La patilla (o sandía) ha sido valorada históricamente como la fruta perfecta para refrescarse gracias a su alto contenido de agua y su bajo aporte calórico. Sin embargo, la ciencia ha demostrado que las ventajas de consumir su zumo van mucho más allá de la simple hidratación.
Estudios recientes revelan que esta fruta posee una potente combinación de nutrientes, antioxidantes y compuestos naturales capaces de proteger la salud cardiovascular y metabólica del organismo.

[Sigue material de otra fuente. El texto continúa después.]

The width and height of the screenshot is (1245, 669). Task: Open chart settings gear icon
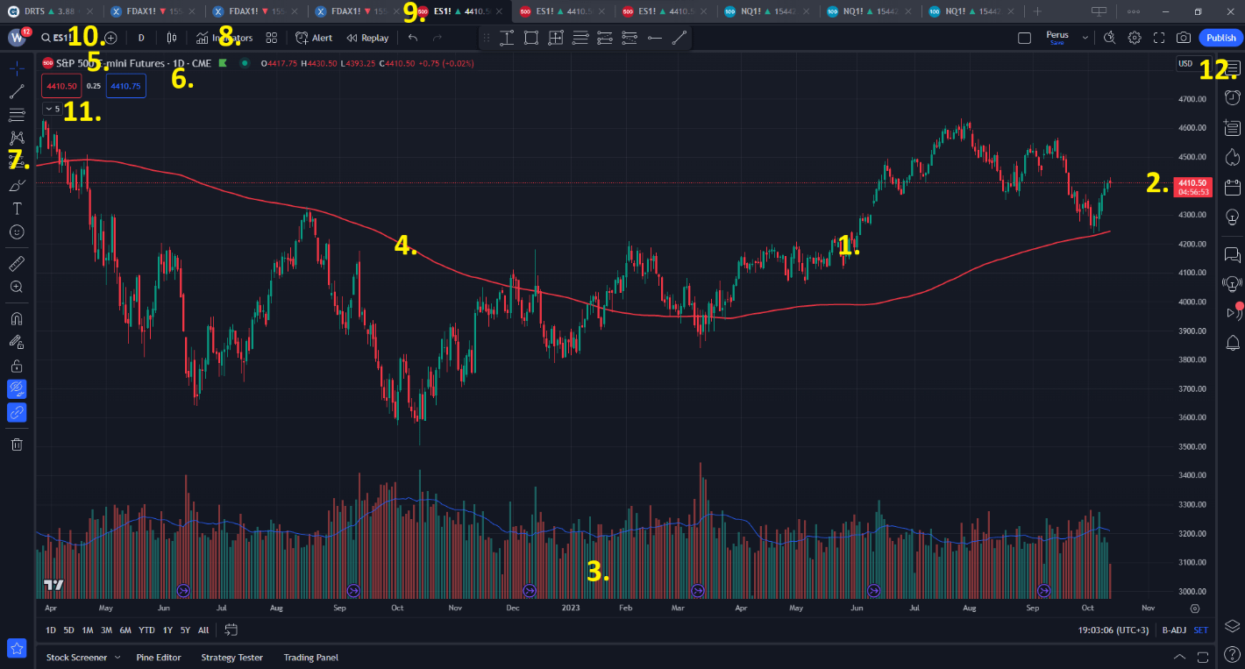pyautogui.click(x=1135, y=38)
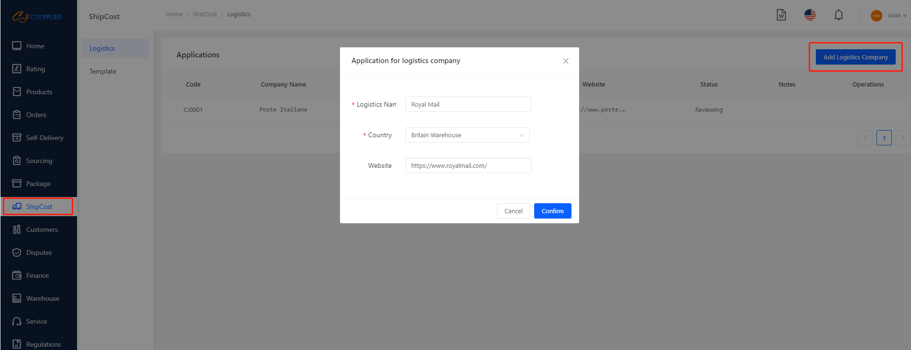Open the aaaa user account menu
Image resolution: width=911 pixels, height=350 pixels.
pos(893,15)
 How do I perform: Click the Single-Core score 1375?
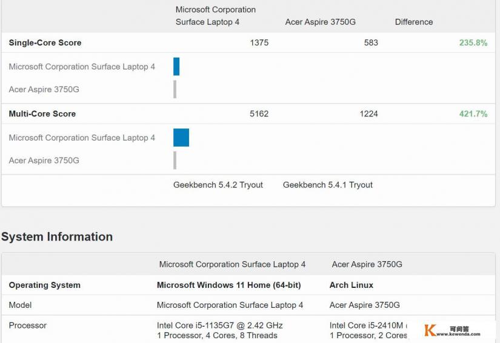tap(259, 43)

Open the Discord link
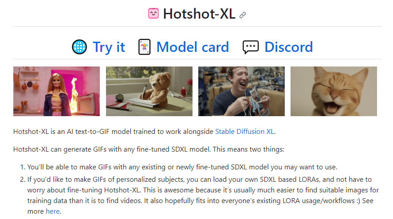click(289, 47)
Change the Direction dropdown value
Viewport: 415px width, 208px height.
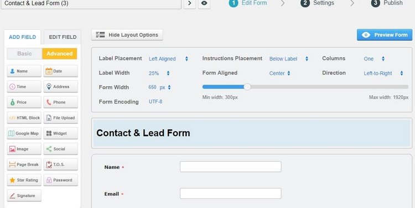(383, 74)
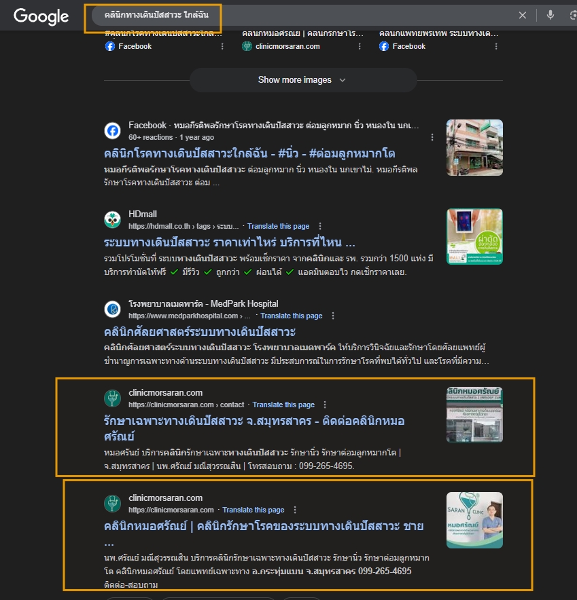Open options for clinicmorsaran contact result

coord(325,405)
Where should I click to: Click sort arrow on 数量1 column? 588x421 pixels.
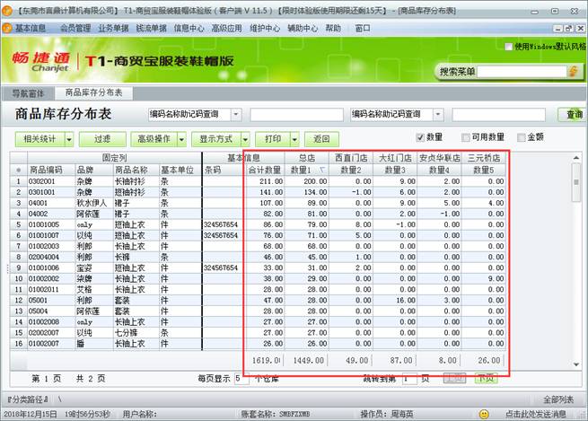[x=321, y=170]
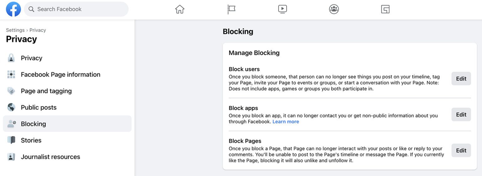Click the Facebook logo icon
482x176 pixels.
[x=13, y=9]

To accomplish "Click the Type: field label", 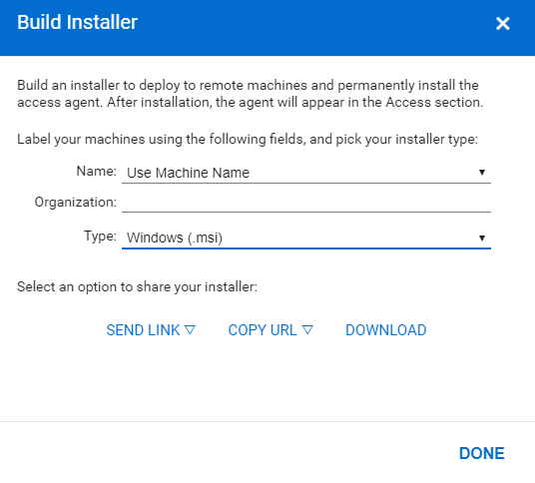I will (x=100, y=237).
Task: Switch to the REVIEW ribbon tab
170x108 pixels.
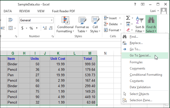Action: 24,11
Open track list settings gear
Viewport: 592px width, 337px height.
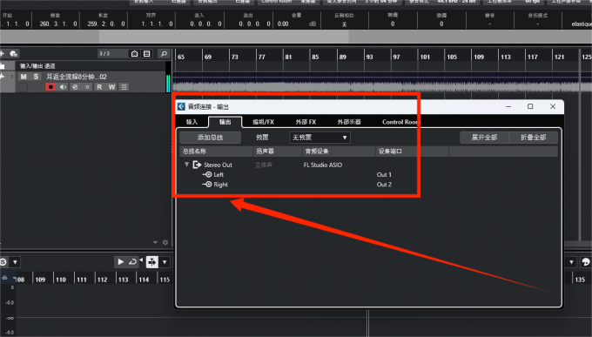coord(165,243)
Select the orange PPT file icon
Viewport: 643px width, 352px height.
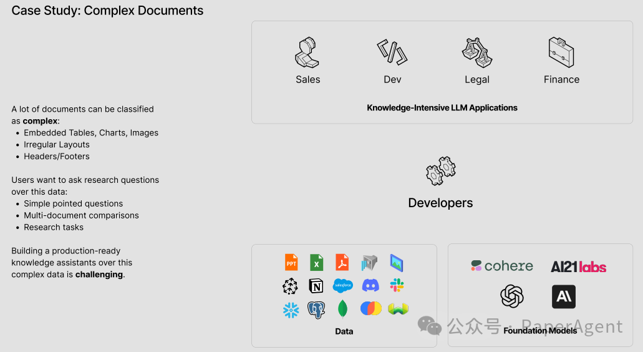tap(291, 262)
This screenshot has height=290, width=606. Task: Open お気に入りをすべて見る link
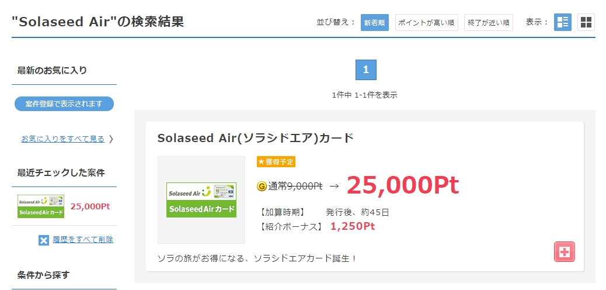(x=63, y=139)
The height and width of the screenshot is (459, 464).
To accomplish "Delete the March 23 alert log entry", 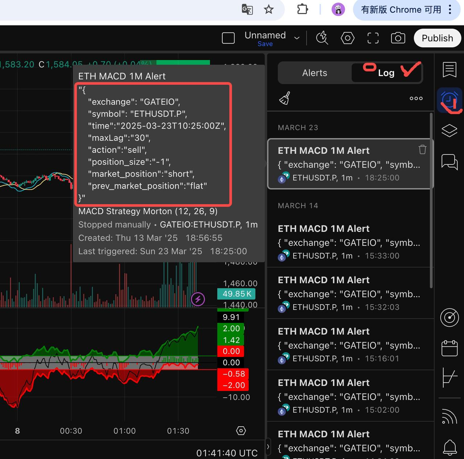I will tap(422, 150).
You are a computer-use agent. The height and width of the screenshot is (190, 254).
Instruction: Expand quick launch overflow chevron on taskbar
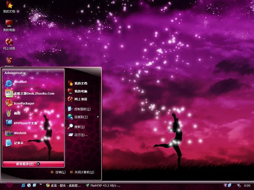pos(40,185)
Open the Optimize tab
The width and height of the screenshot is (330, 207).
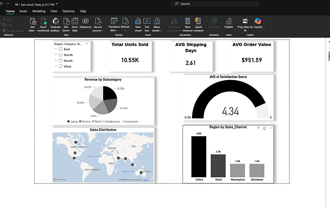68,11
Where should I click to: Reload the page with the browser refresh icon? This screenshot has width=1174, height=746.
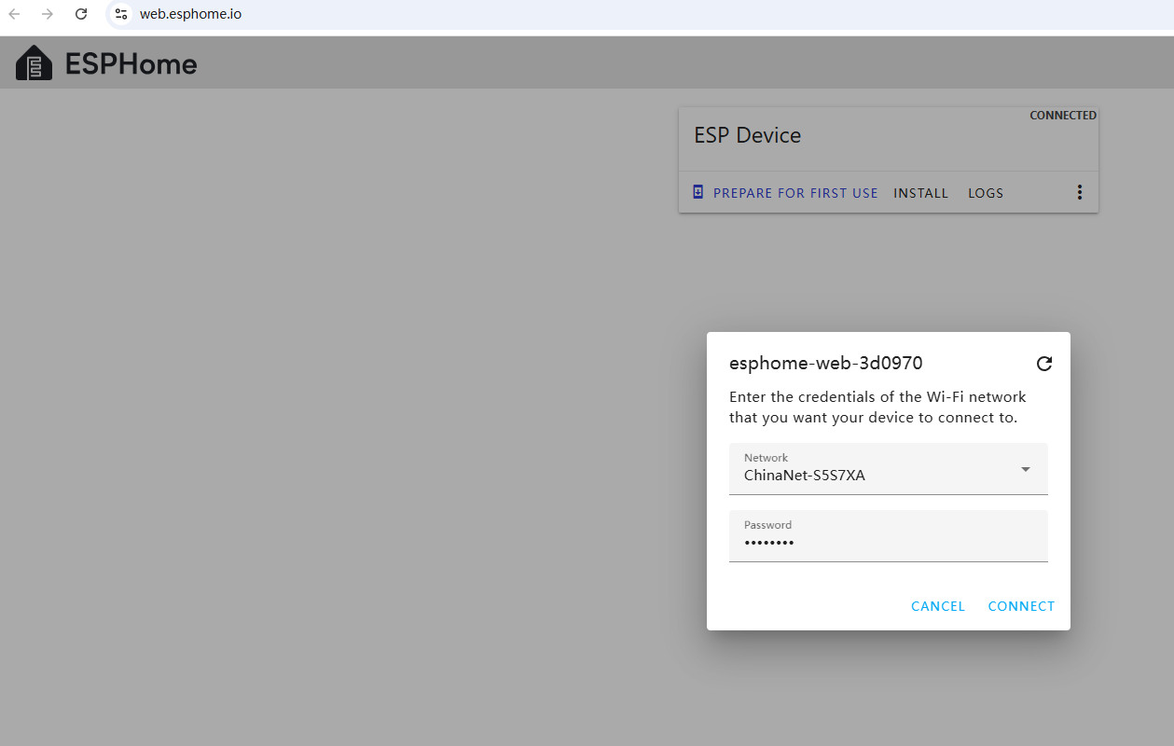point(80,14)
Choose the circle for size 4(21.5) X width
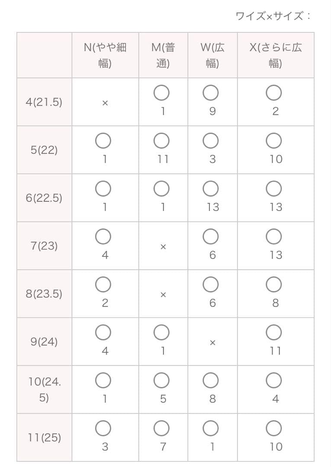Viewport: 331px width, 467px height. click(x=274, y=93)
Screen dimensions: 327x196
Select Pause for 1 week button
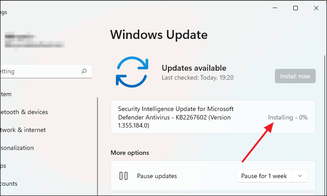264,176
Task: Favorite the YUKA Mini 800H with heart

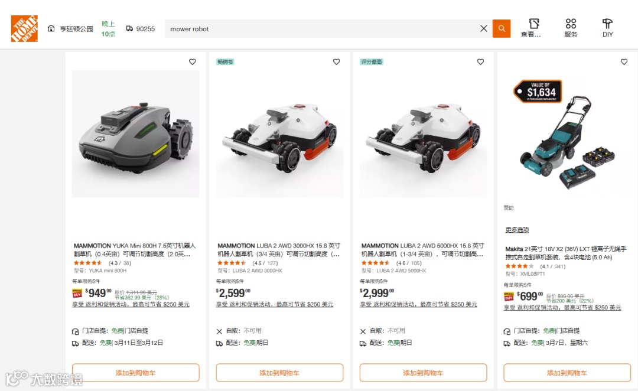Action: click(193, 62)
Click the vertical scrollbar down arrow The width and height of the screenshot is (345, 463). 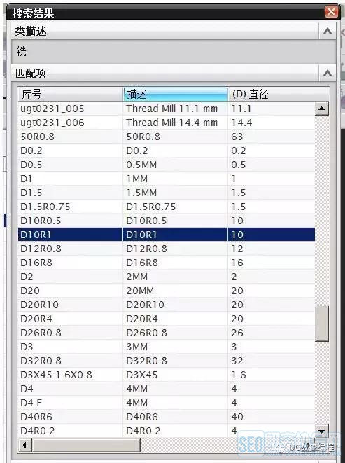click(321, 431)
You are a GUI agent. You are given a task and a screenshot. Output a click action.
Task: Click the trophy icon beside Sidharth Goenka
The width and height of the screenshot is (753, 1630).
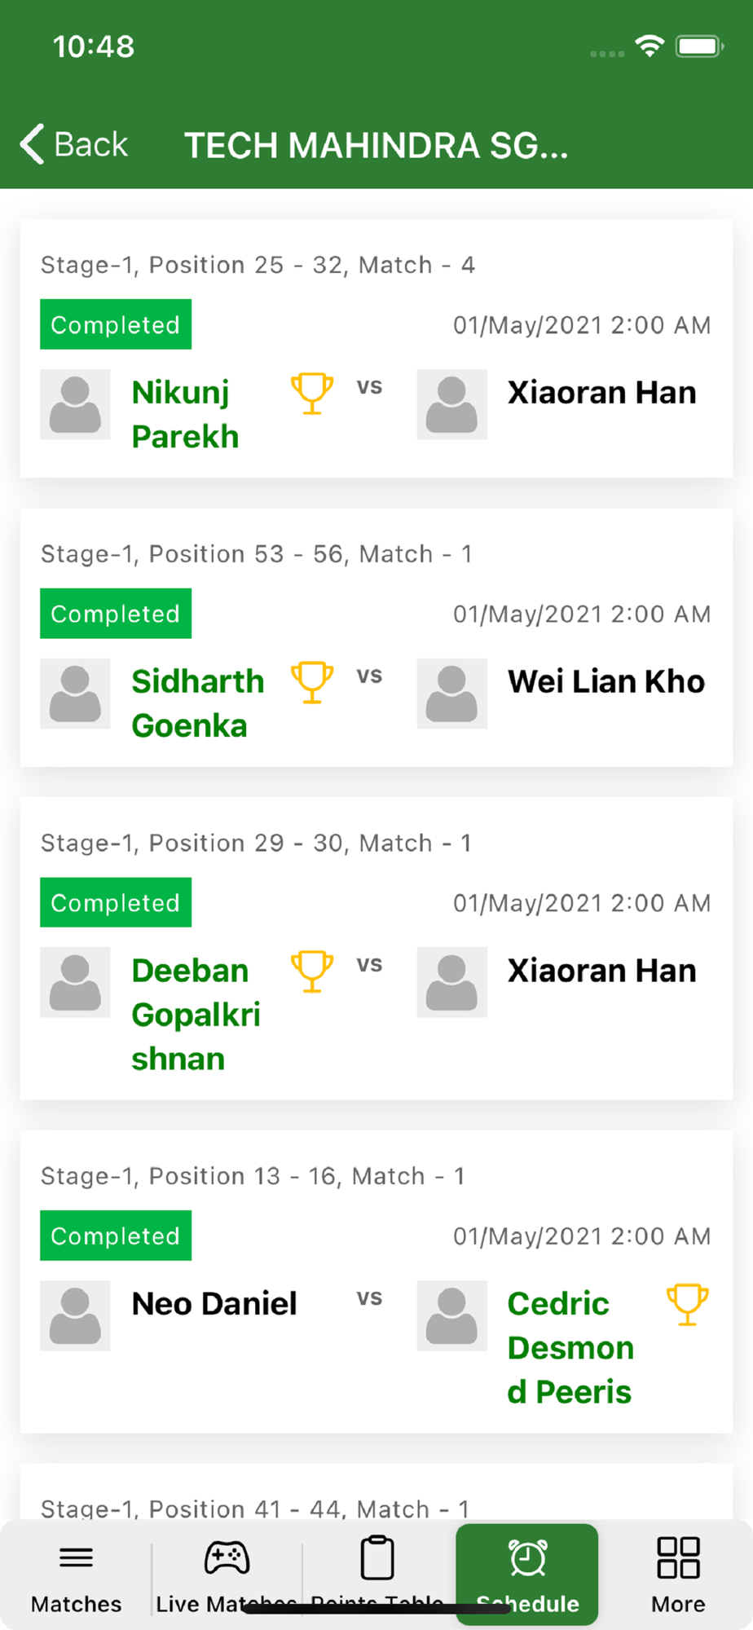click(312, 682)
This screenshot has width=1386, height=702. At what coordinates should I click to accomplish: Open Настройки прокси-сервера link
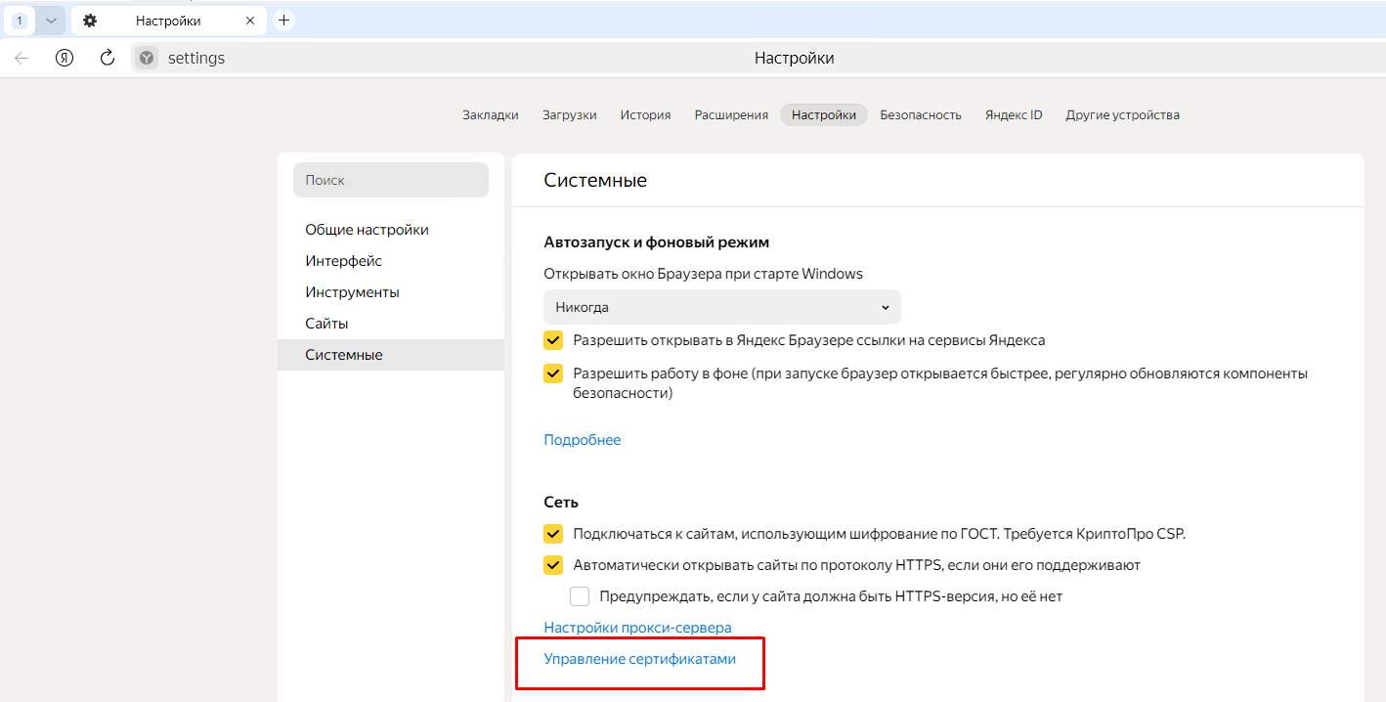pos(637,628)
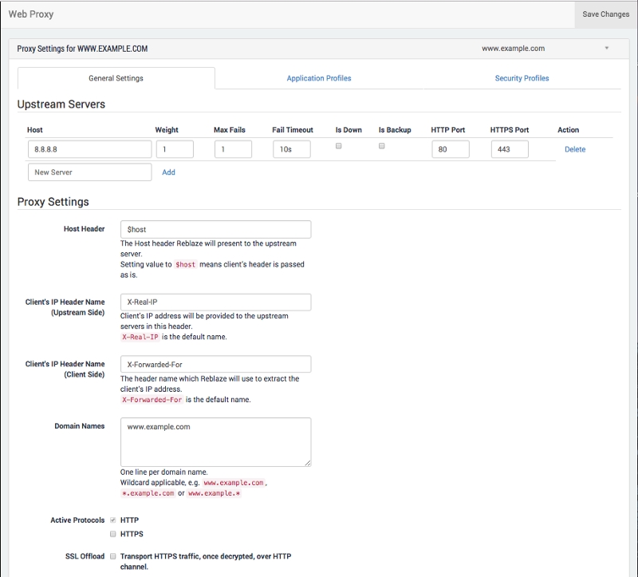The width and height of the screenshot is (638, 577).
Task: Click the Max Fails input field
Action: click(x=233, y=149)
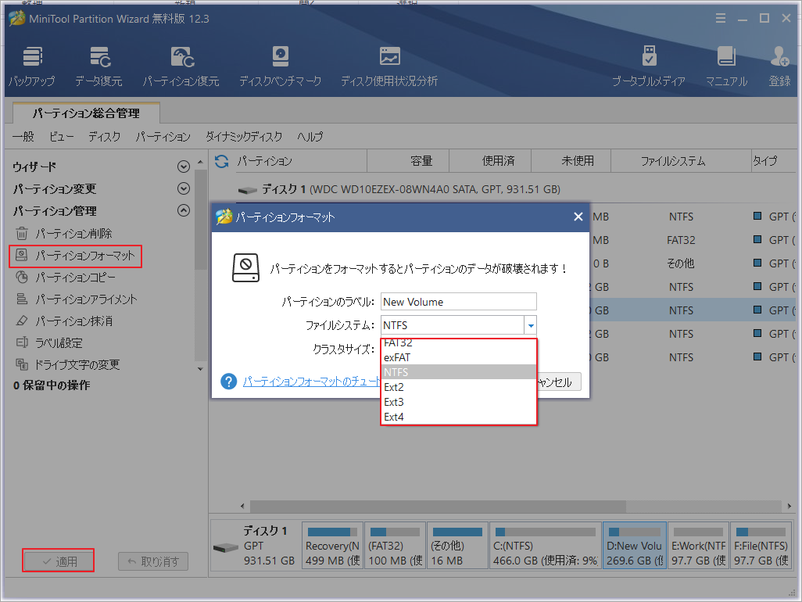Open the ファイルシステム dropdown
This screenshot has height=602, width=802.
pos(531,324)
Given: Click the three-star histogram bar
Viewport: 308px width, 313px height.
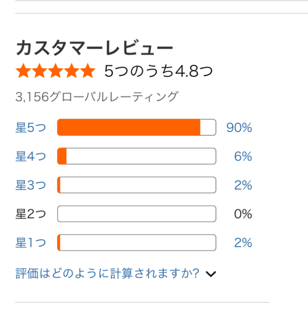Looking at the screenshot, I should pyautogui.click(x=136, y=185).
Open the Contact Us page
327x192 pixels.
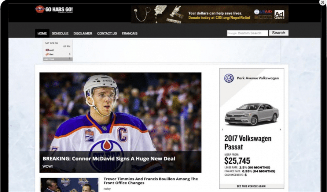click(107, 33)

El poder de la L-citrulina y la L-arginina en la patilla
Una investigación realizada por un equipo internacional de científicos analizó los datos de la Encuesta Nacional de Examen de Salud y Nutrición de Estados Unidos (NHANES, por sus siglas en inglés). El estudio se centró en el impacto positivo de dos aminoácidos clave presentes en la fruta: la L-citrulina y la L-arginina.
Ambas sustancias desempeñan un papel fundamental en el cuerpo humano al estimular la producción de óxido nítrico, un compuesto gaseoso que aporta los siguientes beneficios:
- Regulación de la presión arterial: Ayuda a dilatar los vasos sanguíneos, mejorando la circulación.
- Reducción de lípidos: Contribuye al control del colesterol en la sangre.
- Control de la glucosa: Apoya la función metabólica y el manejo de los niveles de azúcar.
Propiedades nutricionales: Pocas calorías y muchas vitaminas
Más allá de sus efectos medicinales en estudio, la patilla destaca por ser un alimento sumamente denso en nutrientes y ligero para la digestión.
Perfil nutricional por cada dos tazas de patilla:
Calorías: Solo 80 kcal.
Vitamina C: Aporta el 25 % del valor diario recomendado (ideal para el sistema inmune).
Vitamina B6: Cubre el 8 % del valor diario requerido (esencial para la energía celular).
Incorporar el zumo de patilla en la dieta diaria no solo es una alternativa refrescante, sino una decisión inteligente para cuidar el corazón y mantener el cuerpo en equilibrio de forma 100 % natural.